Ryan knows his way around a song. He has produced music for movies such as the Oscar-winner The Descendants. He was raised in the shadow of the Hollywood Hills, struck by fabled axe men such as Albert Collins, David Gilmour, and Stevie Ray Vaughan. Even as a teenager he was up all night playing in nightclubs, trading riffs with Coco Montoya and other LA blues masters, so for him it all starts with a killer guitar tone. He claims to have played six different guitars on this album: a custom shop ’62 Strat made to spec for me by John Cruz (with hand-wound pickups by Abigail Ybarra,) a tobacco sunburst ’93 Les Paul w/Burtsbucker pickups, a Mongrel U.S. Tele, Rickenbacker lap steel, Dobro Resonator, and a Collings dreadnought acoustic. He uses an array of amps including a Carr Slant 6v, a Supro Rhythm Master, and a little souped-up Fender Blues Jr. These considerable guitar chops are on wondrous display in “Walk Away” and the slow burner “Bring Out Your Joy.”

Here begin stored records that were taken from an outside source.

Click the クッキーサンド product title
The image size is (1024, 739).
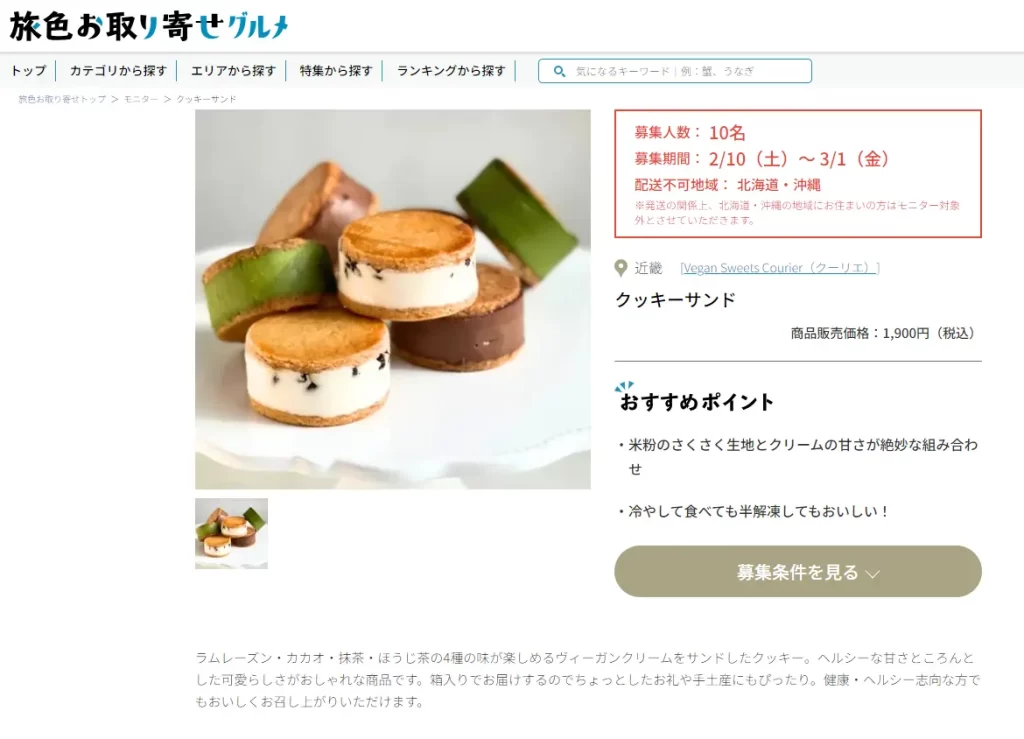point(675,300)
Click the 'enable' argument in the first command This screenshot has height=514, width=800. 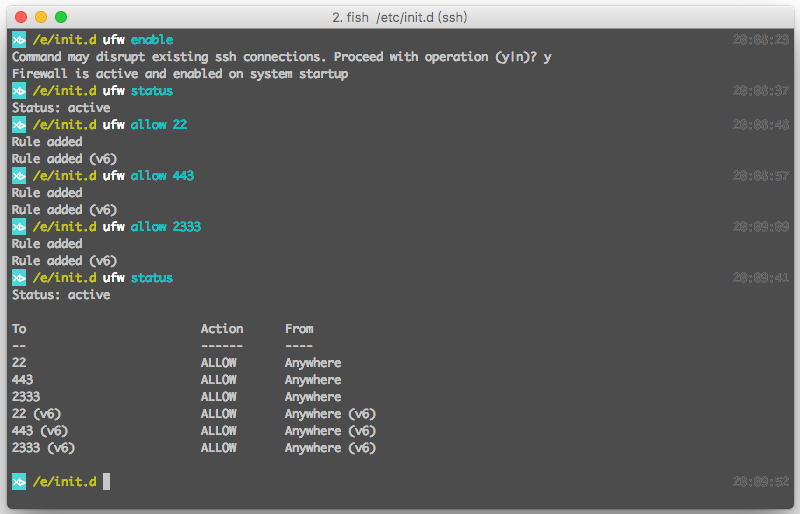pyautogui.click(x=152, y=40)
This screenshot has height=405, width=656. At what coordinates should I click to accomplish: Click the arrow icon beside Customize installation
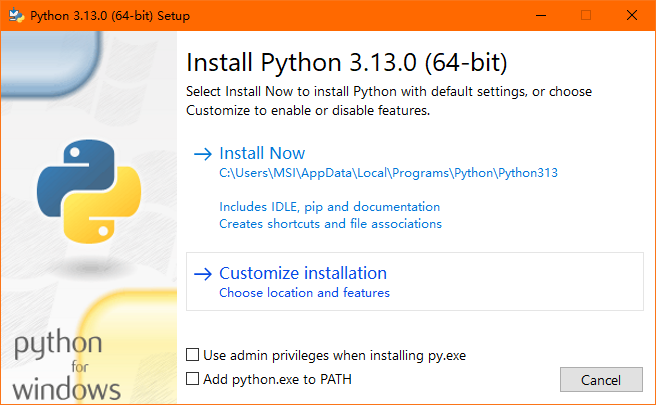tap(203, 273)
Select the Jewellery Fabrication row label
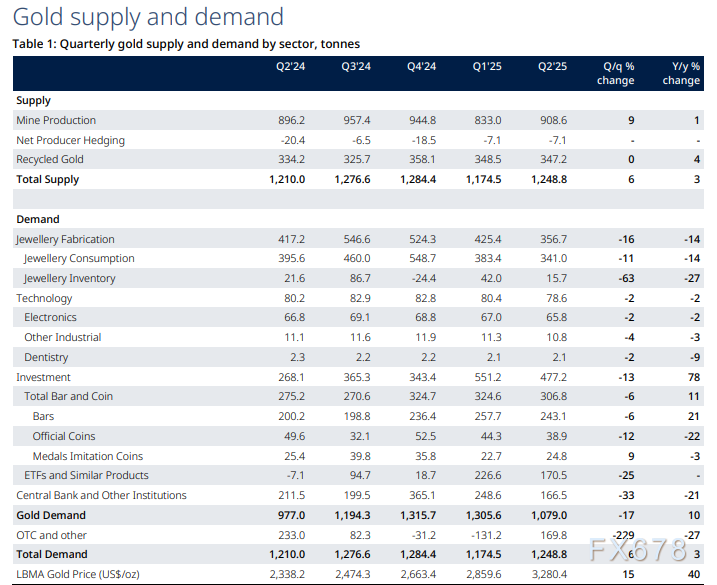Image resolution: width=717 pixels, height=585 pixels. pos(65,239)
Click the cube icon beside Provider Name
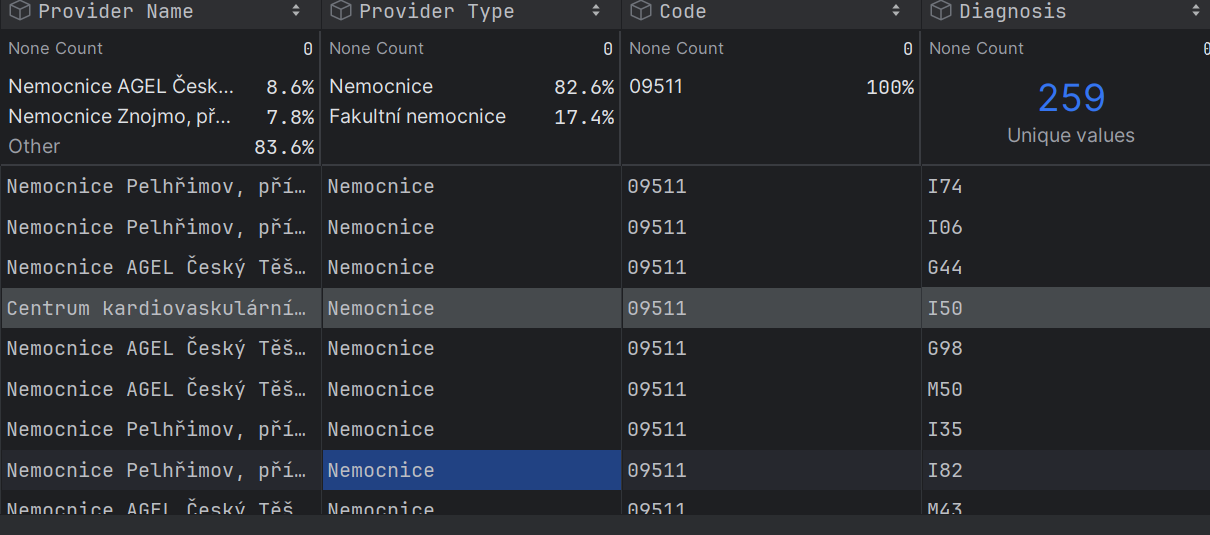 [x=19, y=12]

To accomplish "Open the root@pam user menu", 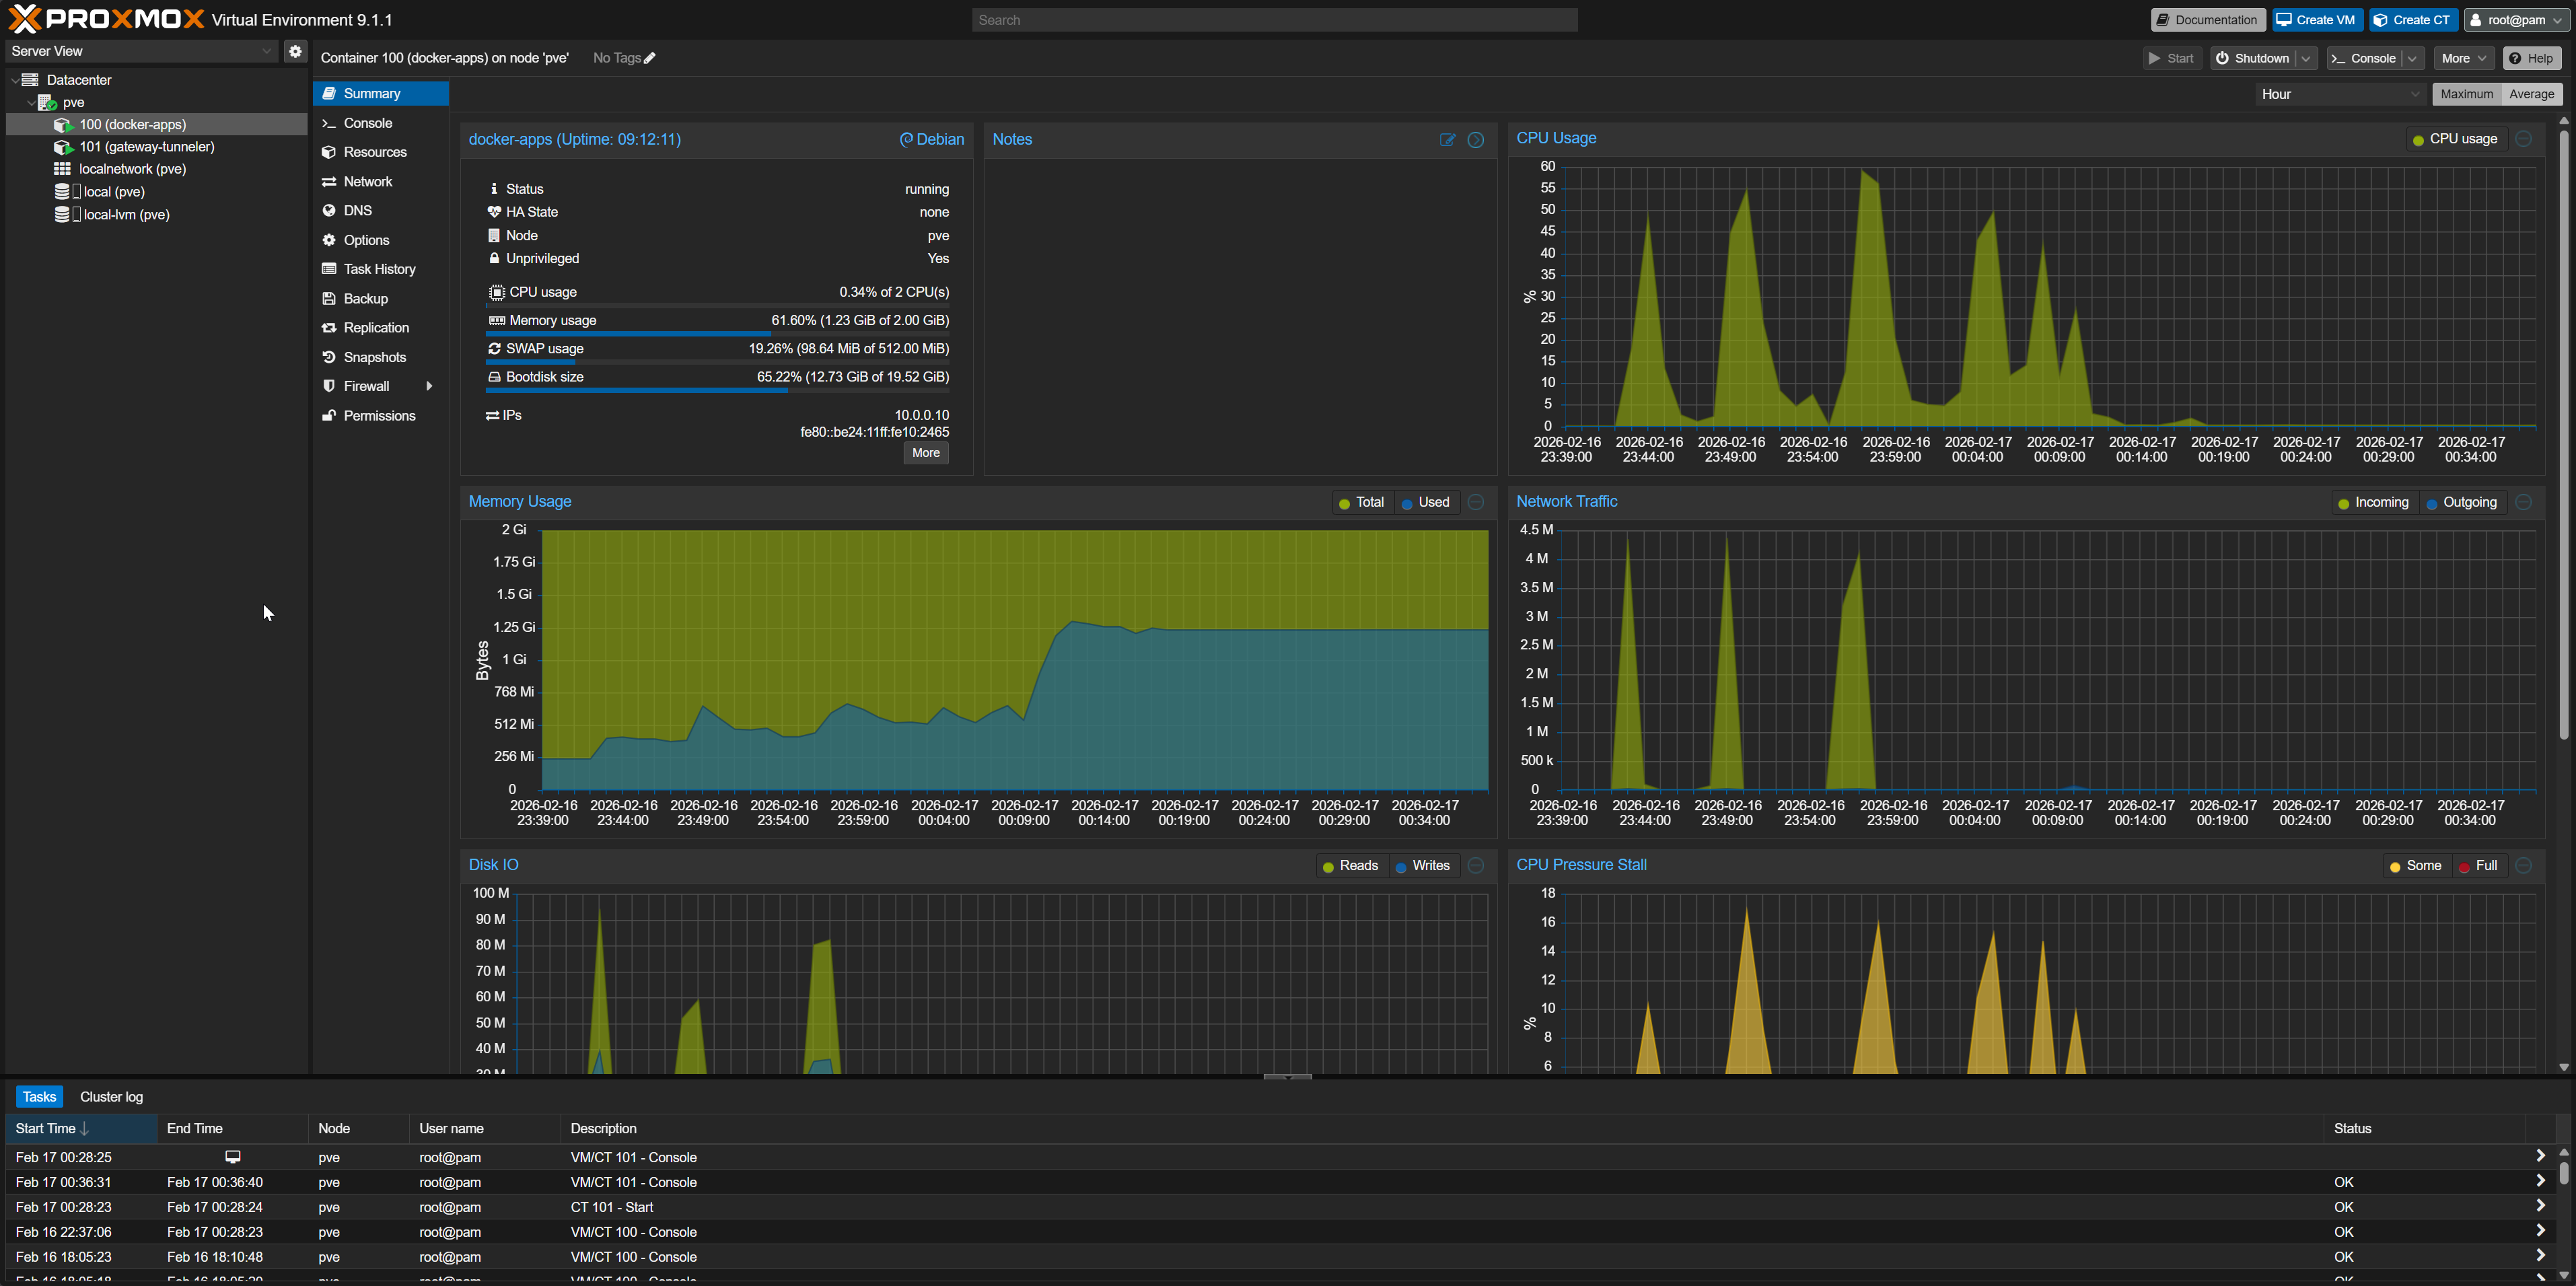I will pyautogui.click(x=2515, y=20).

Guitar terminology aside, as mentioned Ryan knows how to construct good song and he’s a powerful but not necessarily distinctive vocalist. Together he has an impressive tool kit, but the album is uneven. He brings the funk and a bit of Hendrix on “The Healer,” falling again into cliché riffing, only to again redeem himself on the tender “Nobody.” He closes with some acoustic blues in “Desire,” offering a refreshing change to some of the blaring tunes.
Ryan taps some potent players from L.A. and Nashville, including Ryan’s three longtime collaborators — Jim Evans on drums, Ted Russell Kamp on bass, and Mark Kovaly on keys. It also features Steve Smartt and Jeff Byrd on horns, Matt Higgins on bass, Aubrey Richmond on violin, and Amber Gartner and Michael Mishaw on backing vocals. During the sessions, mixing engineer Preston Tate White contributed so many great ideas that he ended up as the album’s co-producer together with Ryan. Cameron Henry completed the finishing touches in mastering.
In his best moments Ryan brings an infectious smoldering fire, and he has enough of those moments to make it a worthy listen. Yet, it seems like he’s still experimenting with his style, still trying to locate his own signature sound.